Each entry should be printed exactly, with its images omitted.

Screenshot grounding data:

↓↓↓

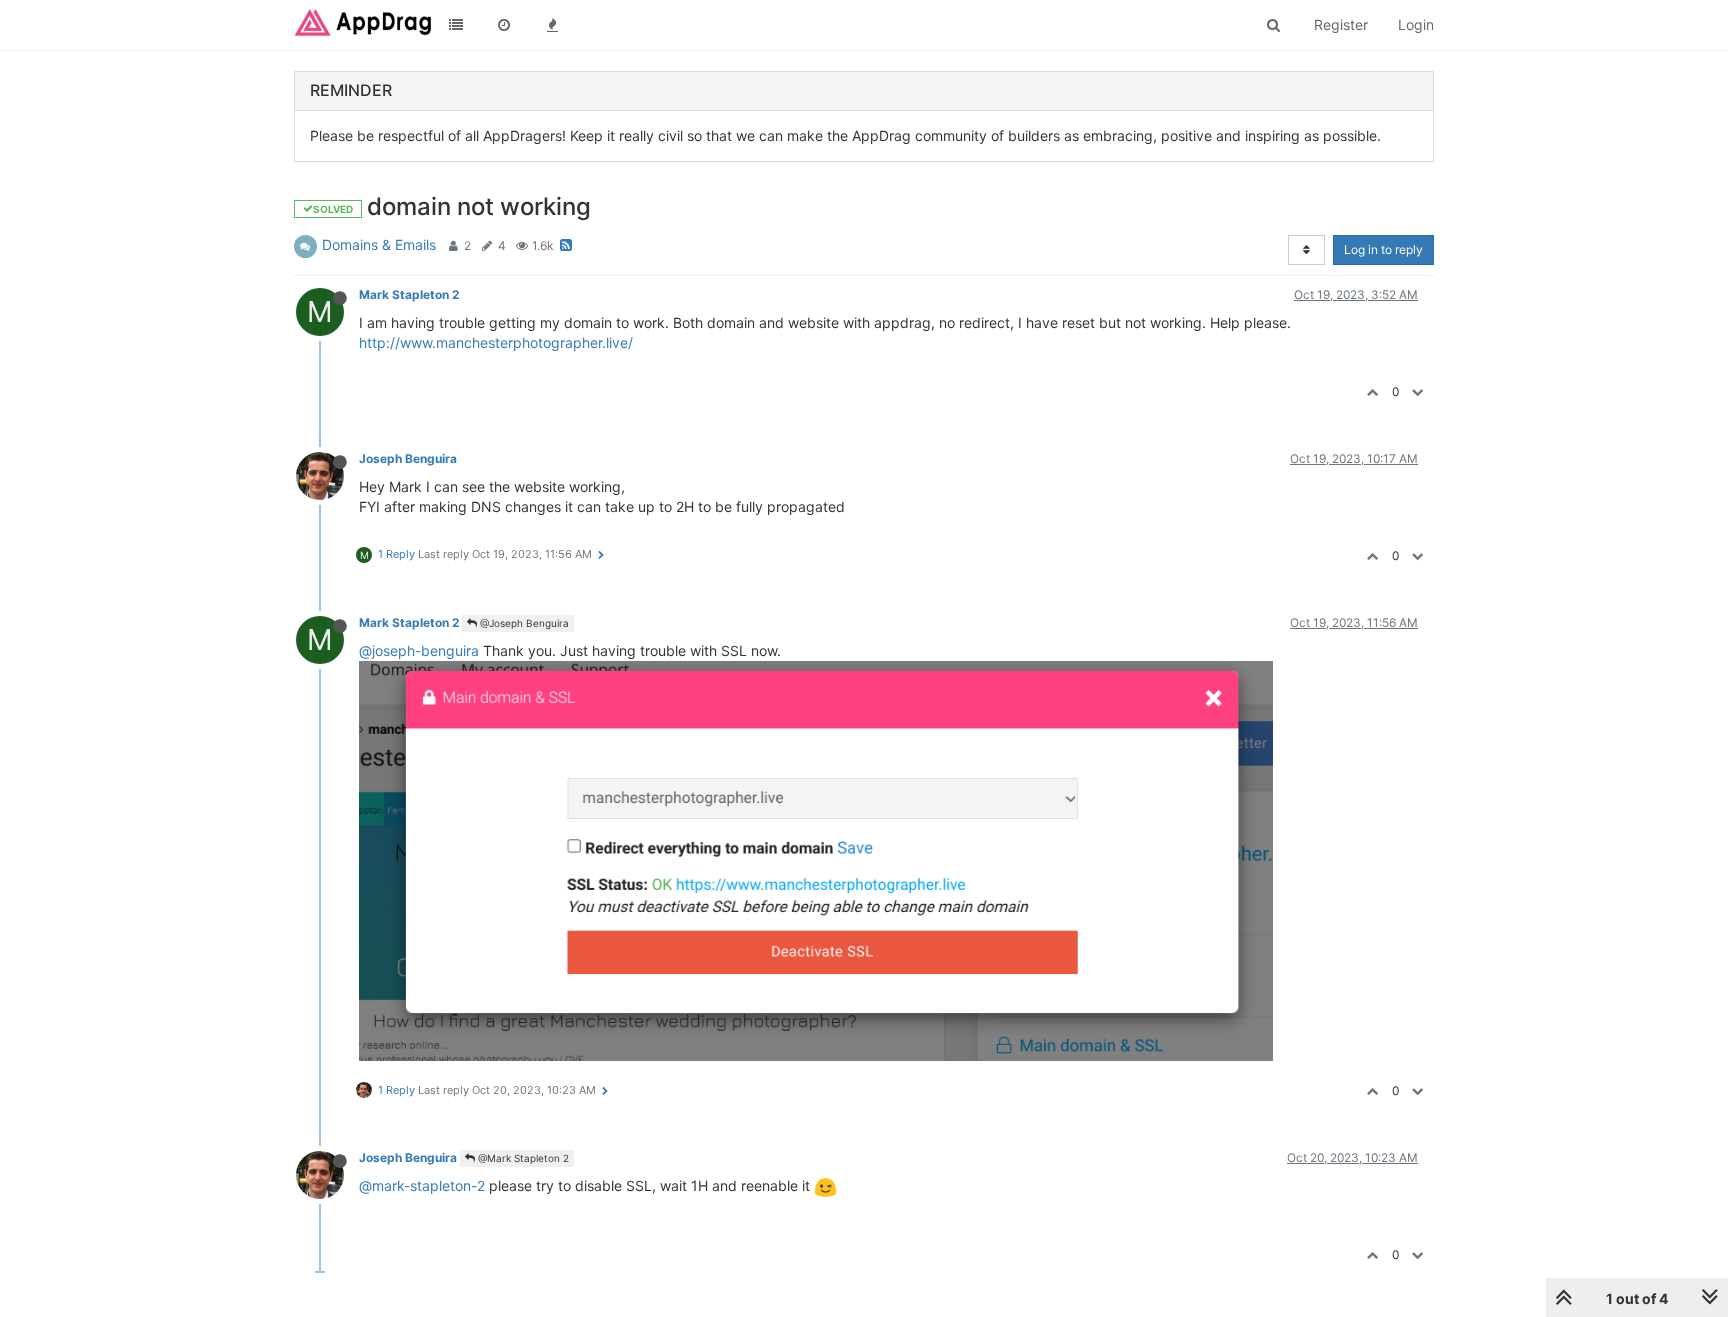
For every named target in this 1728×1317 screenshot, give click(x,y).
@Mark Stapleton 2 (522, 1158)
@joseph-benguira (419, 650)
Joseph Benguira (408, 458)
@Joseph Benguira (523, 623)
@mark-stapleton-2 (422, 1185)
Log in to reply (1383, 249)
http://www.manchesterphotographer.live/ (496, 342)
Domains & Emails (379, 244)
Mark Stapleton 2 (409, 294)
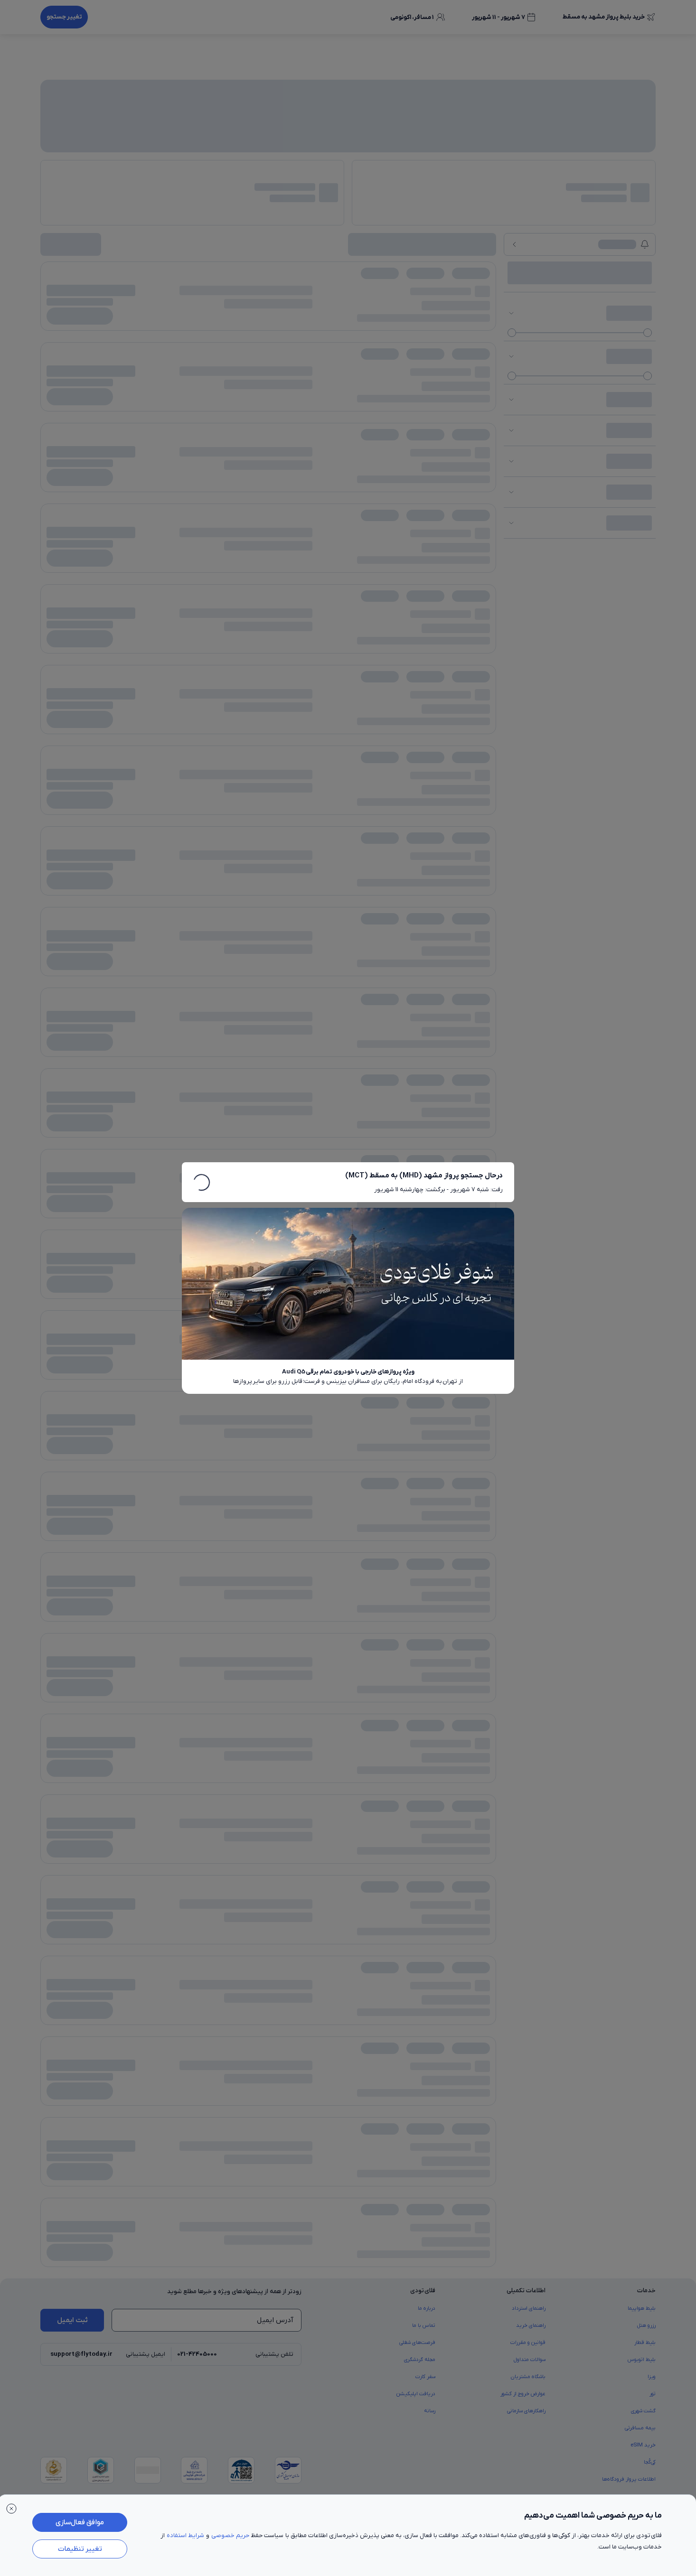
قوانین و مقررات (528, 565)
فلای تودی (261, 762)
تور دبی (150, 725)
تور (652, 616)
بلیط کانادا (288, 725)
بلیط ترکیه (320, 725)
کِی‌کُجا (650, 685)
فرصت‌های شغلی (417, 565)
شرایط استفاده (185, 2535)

↑↑↑

Response box:
For every named target in this 1728×1317 screenshot, give click(x,y).
@Mark Stapleton 2 (522, 1158)
@joseph-benguira (419, 650)
Joseph Benguira (408, 458)
@Joseph Benguira (523, 623)
@mark-stapleton-2 (422, 1185)
Log in to reply (1383, 249)
http://www.manchesterphotographer.live/ (496, 342)
Domains & Emails (379, 244)
Mark Stapleton 2 (409, 294)
قوانین و مقررات (528, 565)
فلای تودی (261, 762)
تور دبی (150, 725)
تور (652, 616)
بلیط کانادا (288, 725)
بلیط ترکیه (320, 725)
کِی‌کُجا (650, 685)
فرصت‌های شغلی (417, 565)
شرایط استفاده (185, 2535)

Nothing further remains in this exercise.